By the time I'm done, I may have 4, 5 or 6 donation bags to go to a good cause.  However, I try not to think of how much money I've spent on women's clothes which do not fit me well enough to keep.  At least, spending this money allowed me to learn what works and what doesn't work on my body.  Cisgender women learn this while they are young Transgender women usually learn this when they are older.  Thankfully, these lessons didn't break the bank....

 

Thursday, February 18, 2021

I'm over the hill, but I don't mind it much.

 

For all practical purposes, it's been 7 years since I had my hands on a mainframe computer.  My programming skills have atrophied since then.  Yet, I am tempted to throw out a few applications to do some old fashioned Cobol programming.  Would I be good at it?  I'm not sure anymore.  I threw away all of my old manuals, never thinking that I'd ever need them again. Why do I mention this?  Well, I'm starting to see ads for remote work that my old skills could be used for.  As much as I am a relic, there are jobs around the country which now beg for remote workers.  And I wouldn't mind being one of them if I could get hired for a job befitting my skills. 

Sadly, I do not think I could brush up on all of my old skills and fake it with the skills I only had training for.  There are better qualified people than me out there, and no one wants to pay the big bucks for someone who is as obsolete as I am.  So, if there's work for me out there, it'll have to be grunt work.  Do I mind where I'm at now?  Not really.  I was able to retire a few years earlier than I had planned, and I have had the opportunity to explore the world as Marian - something which has helped me grow a lot as a person. 

The other day, I went to get a coat altered, getting the sleeves taken up about an inch and a half.  Today, when I went to pick it up from the tailor, I got into a discussion with the seamstress - who likely didn't suspect that I was not a cisgender female, except for my size. We talked about her marital problems, and I talked about my widowhood - with me translating my late wife's experience with cancer into that a male would have.  As long as the person doesn't know I'm transgender, it makes sense to talk about my past as if I'm cisgender. But I will talk about being transgender if things call for it - there is nothing to hide.  It's too bad that I don't have a good excuse to patronize her shop, as I would love to befriend this woman in the same way another cisgender woman would in the same situation.  Alas, this will likely not happen.

I may be over the hill, and far from any important rat races.
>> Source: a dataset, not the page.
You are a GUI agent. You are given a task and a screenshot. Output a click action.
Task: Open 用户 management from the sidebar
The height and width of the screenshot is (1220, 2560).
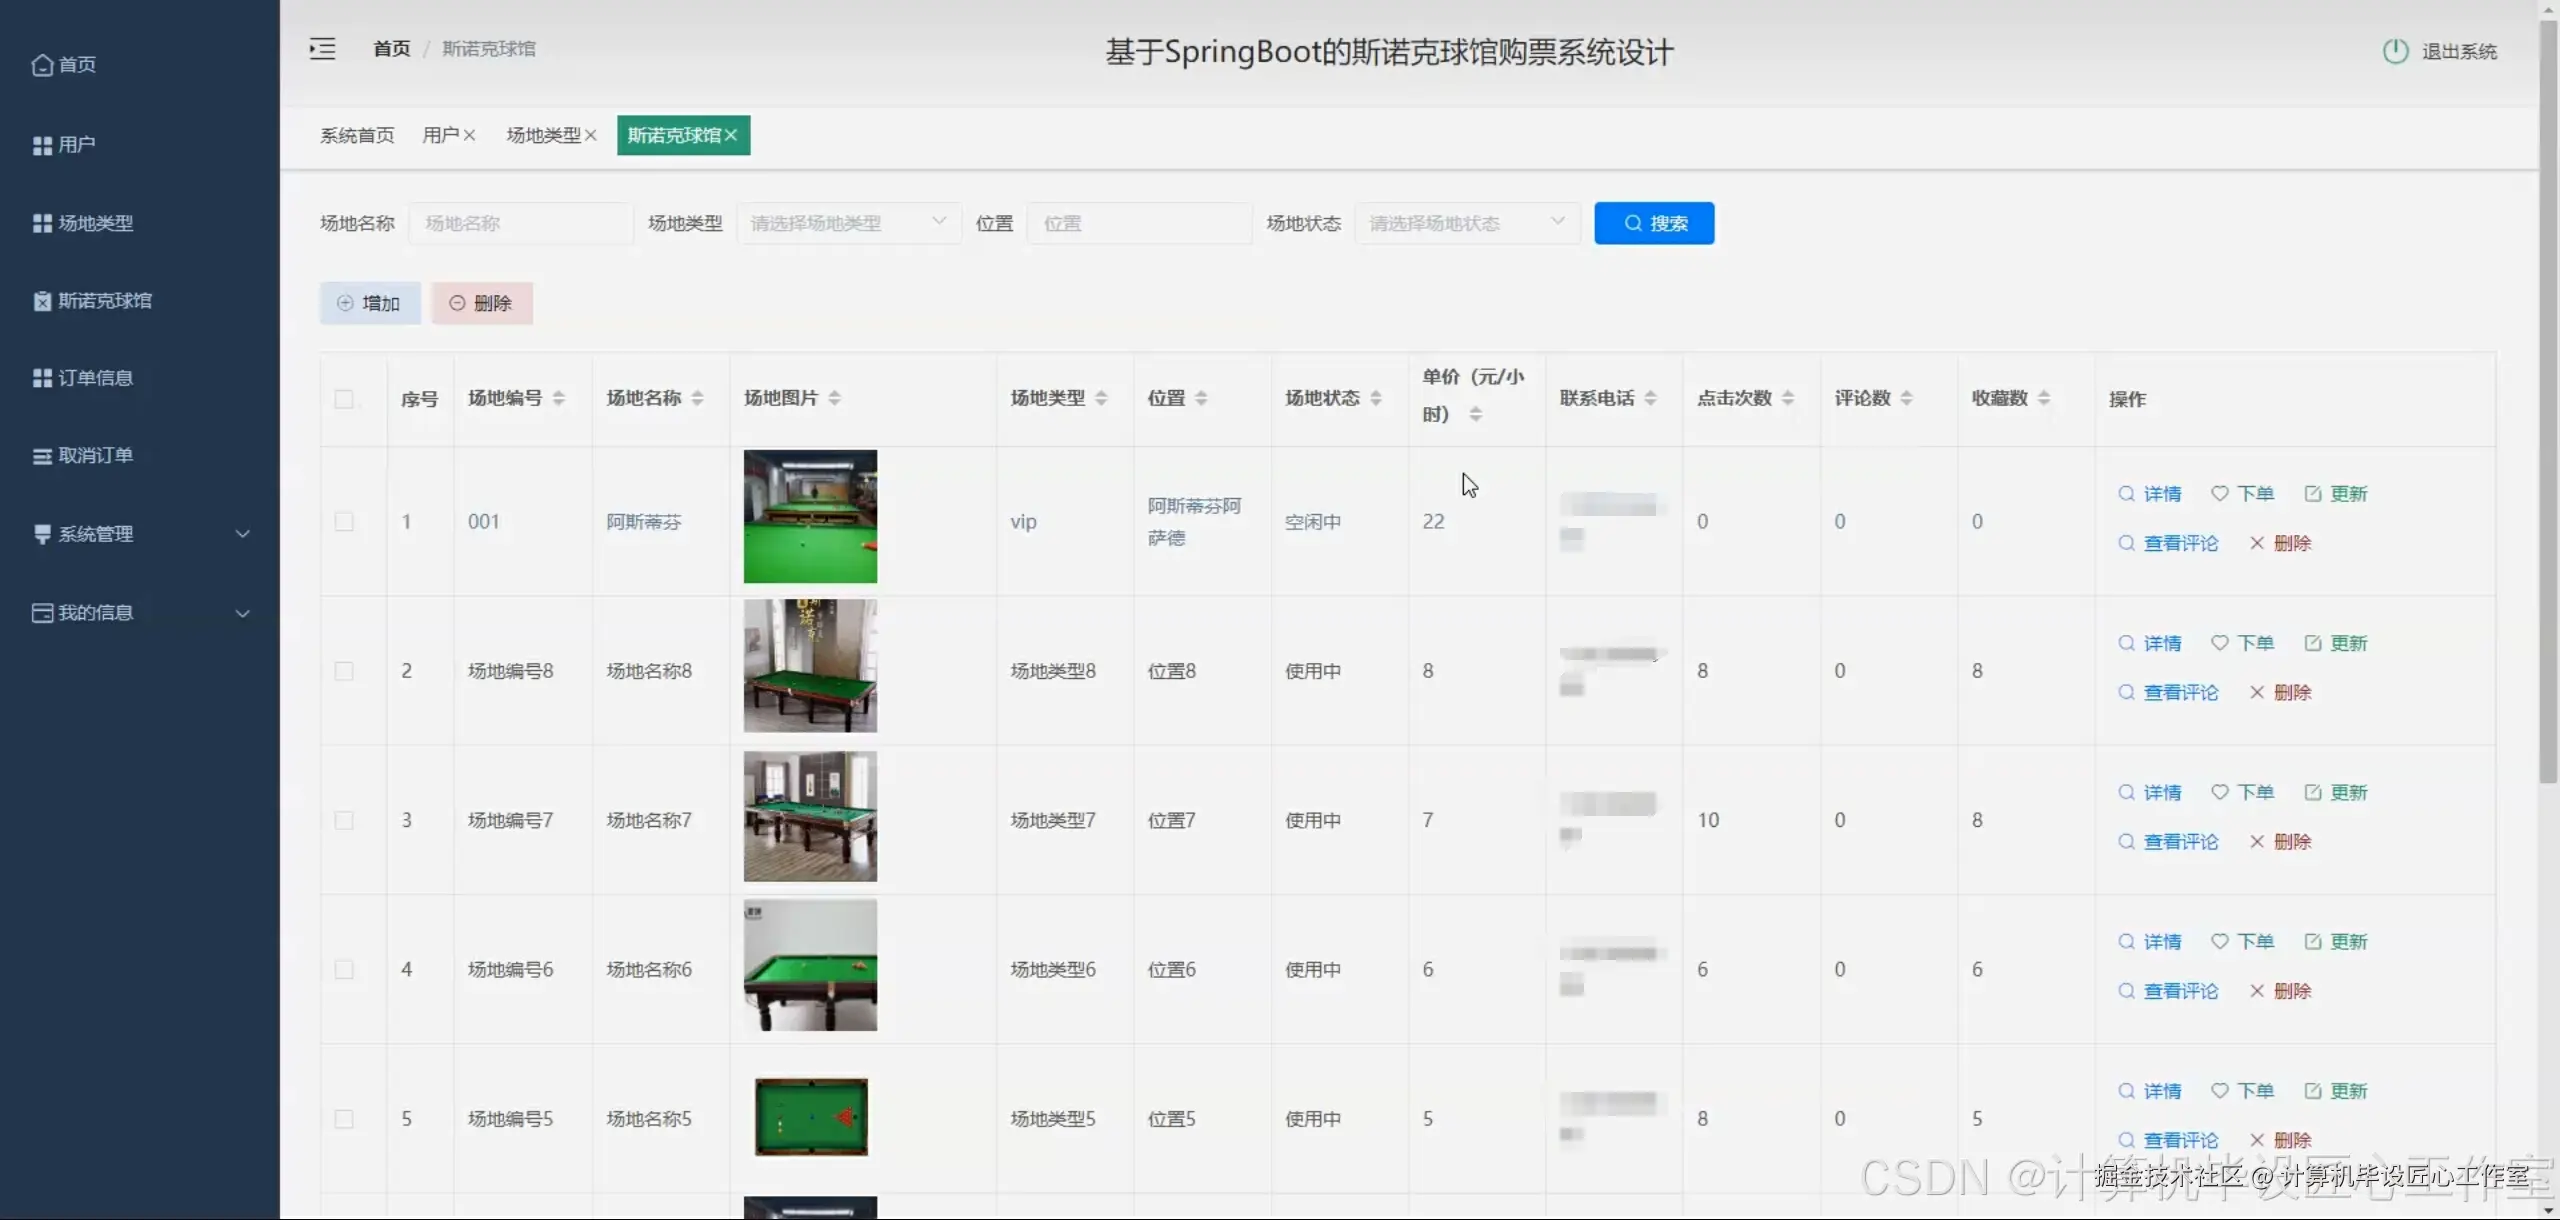(x=76, y=143)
But the view from here looks as good as the view I had 20 years ago - for very different reasons.  I now know what I want from the rest of my life, and I'm investing the time to get it.  I just wish I had this wisdom while my wife was alive - she deserved to be with someone who fully appreciated her while she was alive....

Sunday, November 17, 2019

Recently, I heard something through the grapevine.



It's not easy being transgender.  Do we out ourselves to make general conversation?  Do we hide things about our lives? Or, do we talk about our lives, flipping genders as needed to eliminate some cognitive dissonance with people we may meet?
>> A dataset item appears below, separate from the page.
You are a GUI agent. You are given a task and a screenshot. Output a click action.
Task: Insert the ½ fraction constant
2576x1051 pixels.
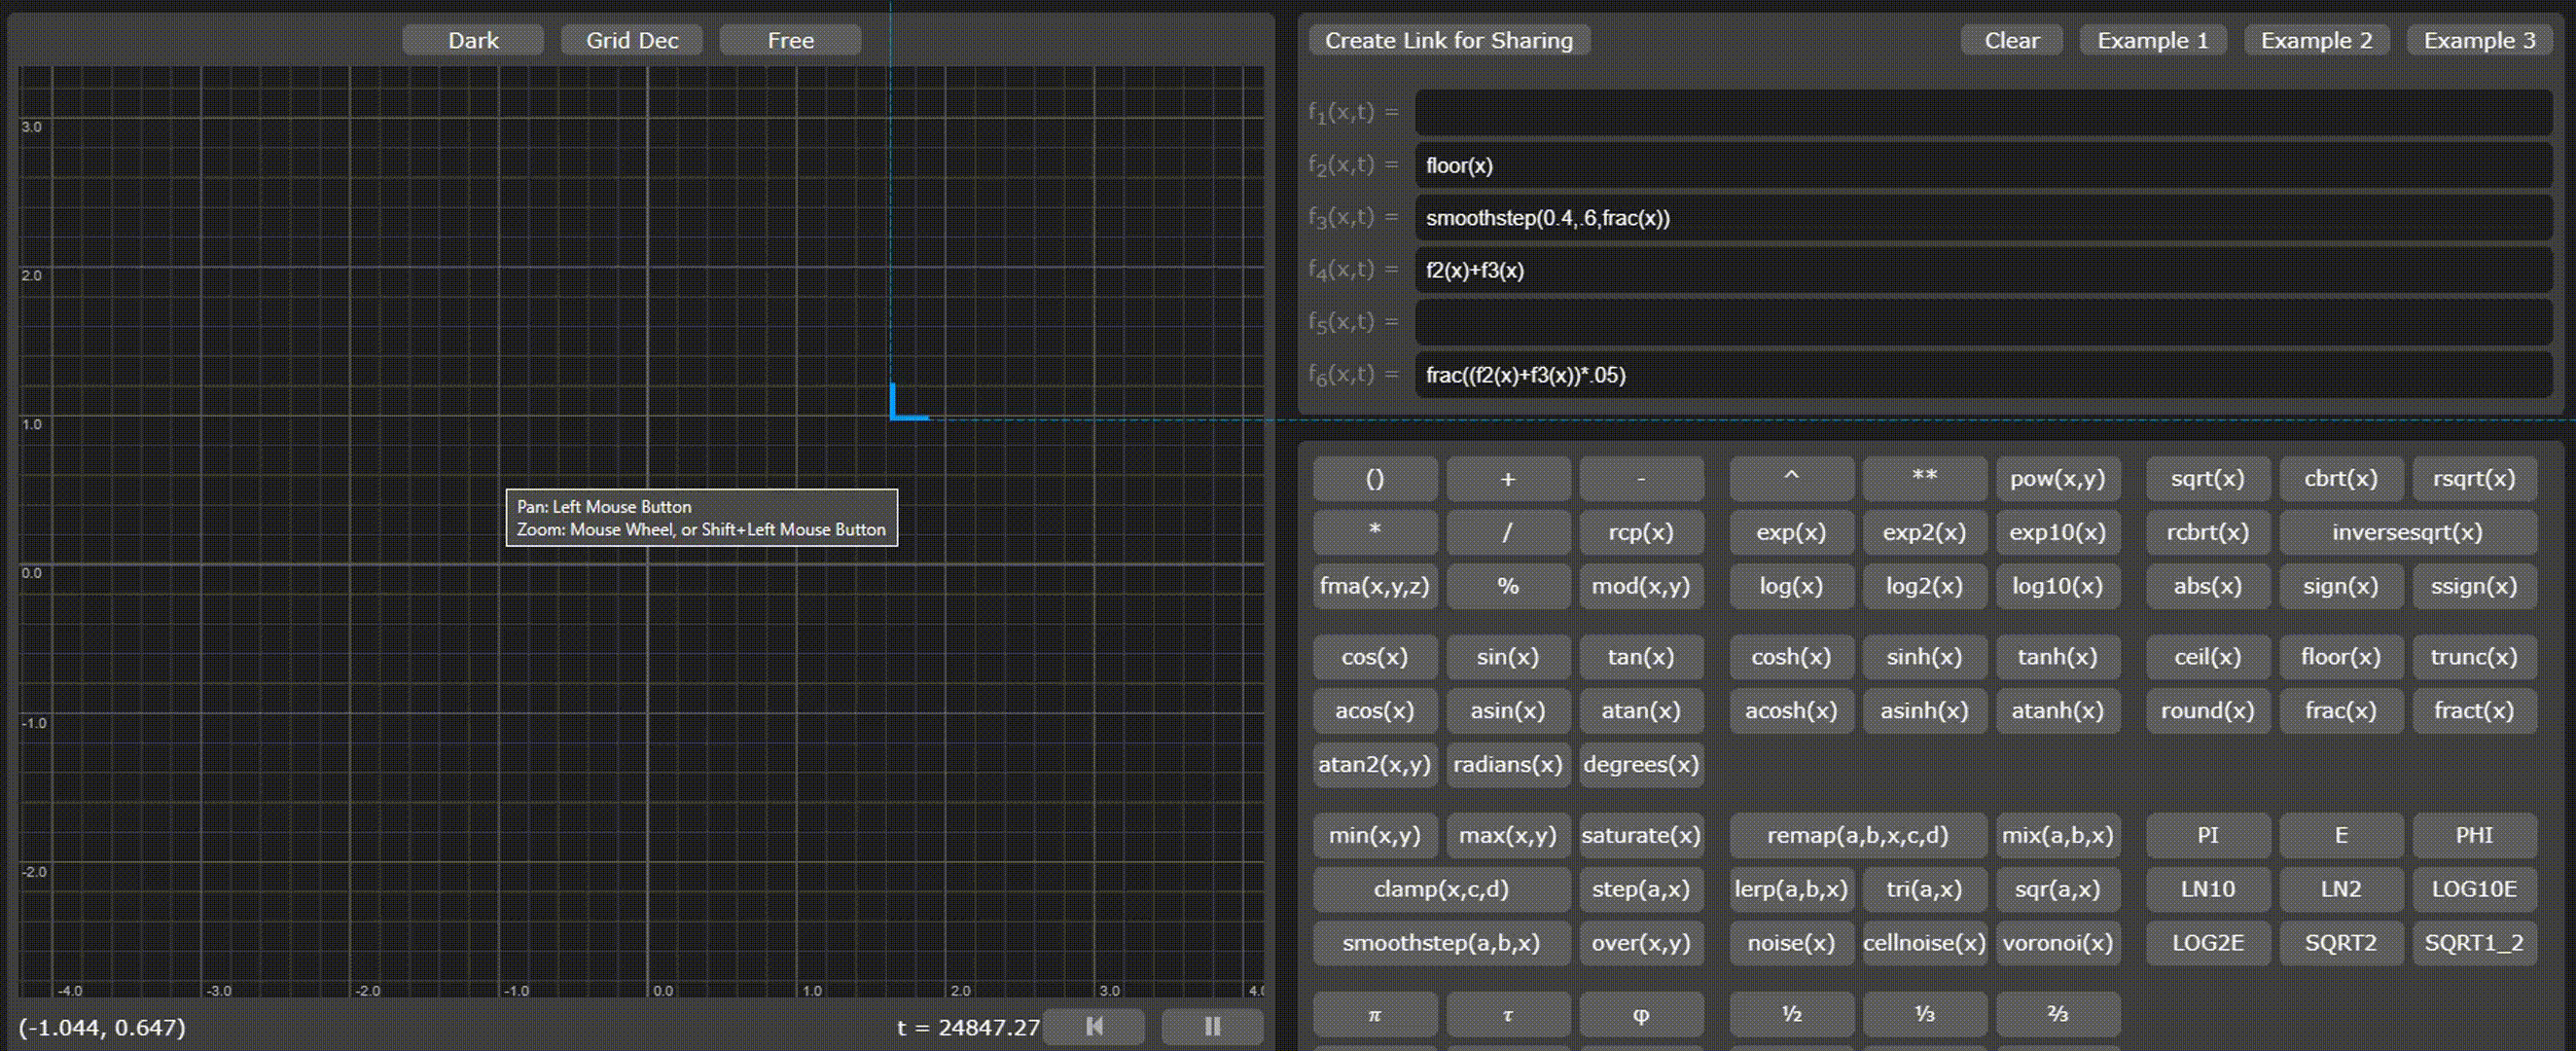point(1790,1015)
Recently, I heard about one person who attended a recent meetup of one of my groups that had negative words to say about me.  (I won't say anything about this person or how I heard this information for privacy purposes.)  But it got to me a little.  It's not because I was pegged as being transgender that bothered me.  Instead, it was this person's attitude towards me and others.  This person is a social bully who dominates every conversation he gets into (from what I've seen from a meetup I attended), not paying any attention to cues given by the people he is with.

When something bothers you, do you ask why it bothers you?  Well, I've learned that we tend to see in others those things that we dislike about ourselves.  In my case, it was a reminder that I was not born as a cisgender female, that I am not thin, and that I still have far to go regarding my social skills.

In life, we can either use these emotional hits as tools to grow, or we can allow them to diminish us.  I choose to grow, and not be harmed by one person's unthinking actions and words.  And I hope that my readers can do the same as well.